Since I've started watching the RE market carefully, I've begun to fixate on inventory levels and new home prices as the two most important leading indicators. Here are snippets from the AP today:
Selling One's Home Is Difficult Business
By ALEKSANDRS ROZENS , 04.18.2006, 06:17 PM
Pete Montero first listed his Ann Arbor, Mich., nearly a year ago at $379,000. The 2,600-square-foot home didn't attr'act buyers so Montero dropped the price in $10,000 increments - he's now asking $329,900 - and he's even considered remodeling the kitchen.
"We really didn't think any individual thing about the house would make it difficult to sell," said Montero, whose four-bedroom home has a finished basement and sits on a cul de sac to ensure privacy.
Spring is typically the busiest time of the year for home sales. But with mortgage rates rising and sales slowing, sellers find they have to work harder to get a sale.
In February, there were 3.03 million previously owned homes for sale, a level not seen since 1991, when 1.91 million homes were up for sale, according to the National Association of Realtors.
"Business is tough. The inventory of available properties has increased," said Martin Bouma, an Ann Arbor real estate agent. "You are looking at (the number of) buyers going down, and inventory is going up."

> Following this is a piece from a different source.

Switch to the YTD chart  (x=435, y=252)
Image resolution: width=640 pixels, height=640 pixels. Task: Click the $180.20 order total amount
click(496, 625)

Some incentives offered by sellers include a year's worth of free landscaping or lawn care, free snow removal for a year or a year's worth of alarm service. And, that's just from the owners of existing homes - builders sitting on a mound of inventory have also had to come up with new ways of wooing buyers.
The tempered pace of home sales in recent months follows record years of activity - 7.982 million homes sold in 2004, followed by a record 8.35 million in 2005 - that saw bidding wars and a steady escalation of prices.
The first signs of an ebbing in demand appeared last summer and have continued into this year. Applications for home loans, a gauge of future home sales, are down 20 percent from last year, according to the Mortgage Bankers Association.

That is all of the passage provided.